PROBLEM SET:
**a)** Write out the passage of the article on the nuclear waste leak from "One possibility is" to "from the facility.".
**b)** List every kind of contaminated material that the article on the nuclear waste leak names as having been taken in by the facility.

Radiation levels within and around the United States’ only deep-underground nuclear waste facility
continue to drop, nearly two weeks after a mysterious leak triggered alarms and shut down the facility,
according to data released this week by the US Department of Energy and an independent air-monitoring group.
The sharp spike and subsequent decline in radiation are suggestive of a single release of contamination on 14 February at the Waste Isolation Pilot Plant (WIPP) near Carlsbad, New Mexico. It is the first reported leak at the WIPP, which is a permanent repository for nuclear waste that has been carved out of ancient salt beds 655 metres underground. Contamination escaped the facility, but officials say that the levels are low and pose no health threat. Because no one was underground when the radiation alarms went off, it remains unclear what caused the release.
One possibility is that a large chunk of salt fell from the ceiling of the repository and damaged one of the metal storage drums, says Russell Hardy, director of the Carlsbad Environmental Monitoring and Research Center at New Mexico State University, which independently monitors radiation at the site. “But until they get underground and find out what happened, it’s really all just speculation at this point,” he says.
The WIPP opened in 1999 and has since taken in more than 80,000 cubic metres of material – including work gloves, tools and machinery – that is contaminated with radioactive elements such as plutonium as well as hazardous chemicals. On 16 February, two days after the initial release, Hardy’s centre detected plutonium and americium contamination at an air-monitoring station 1 kilometre away from an exhaust shaft leading from the facility.

RECORDED DATA:
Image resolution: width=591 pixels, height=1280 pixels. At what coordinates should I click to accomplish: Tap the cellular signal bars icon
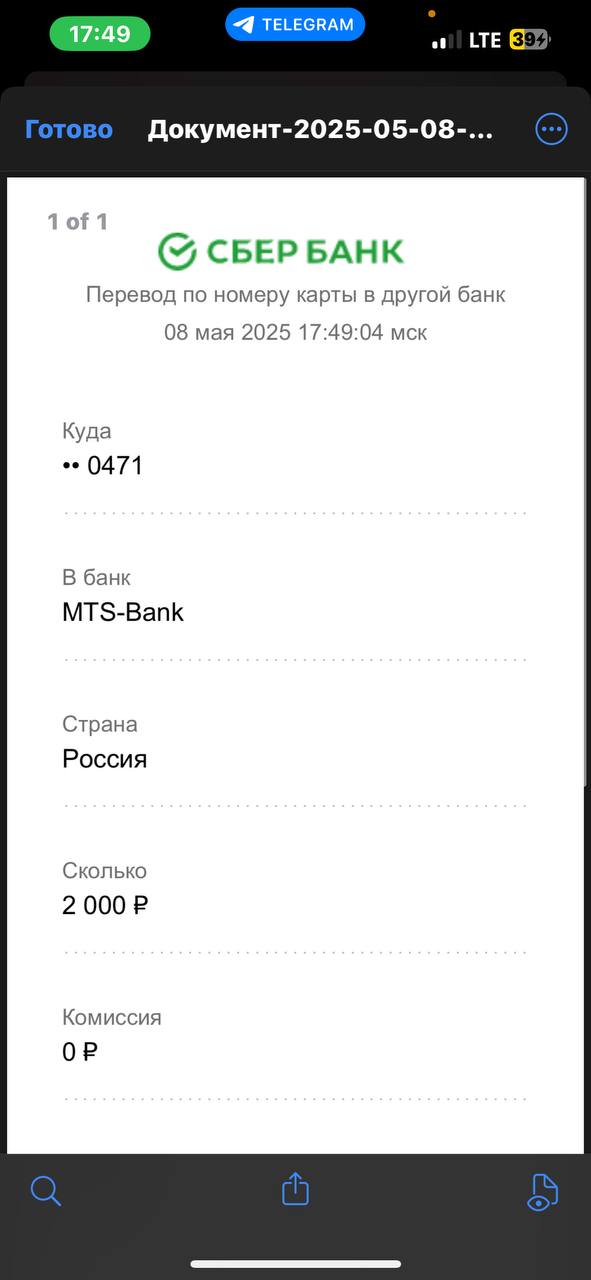(x=446, y=41)
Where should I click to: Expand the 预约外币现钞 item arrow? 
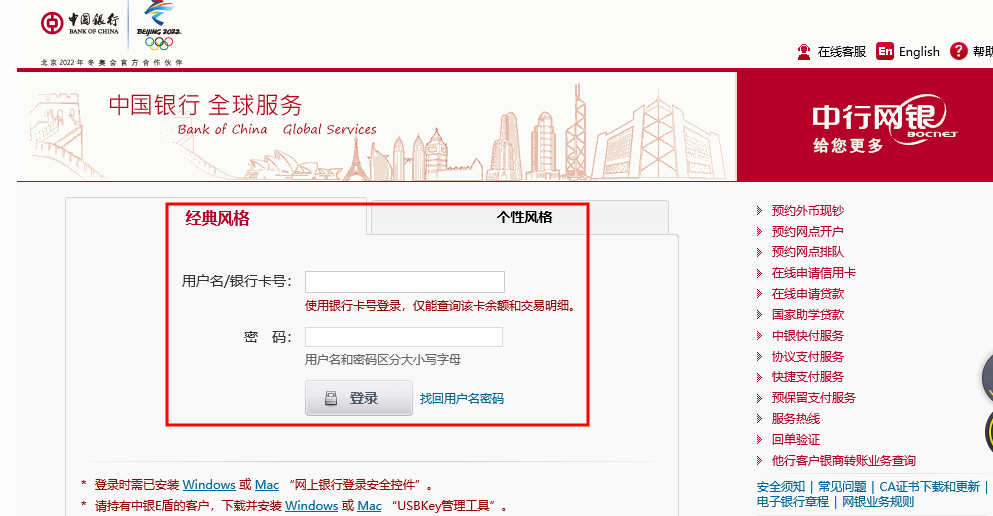tap(760, 211)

SOLVED PROBLEMS:
**a)**
One possibility is that a large chunk of salt fell from the ceiling of the repository and damaged one of the metal storage drums, says Russell Hardy, director of the Carlsbad Environmental Monitoring and Research Center at New Mexico State University, which independently monitors radiation at the site. “But until they get underground and find out what happened, it’s really all just speculation at this point,” he says.
The WIPP opened in 1999 and has since taken in more than 80,000 cubic metres of material – including work gloves, tools and machinery – that is contaminated with radioactive elements such as plutonium as well as hazardous chemicals. On 16 February, two days after the initial release, Hardy’s centre detected plutonium and americium contamination at an air-monitoring station 1 kilometre away from an exhaust shaft leading from the facility.

**b)**
- work gloves
- tools
- machinery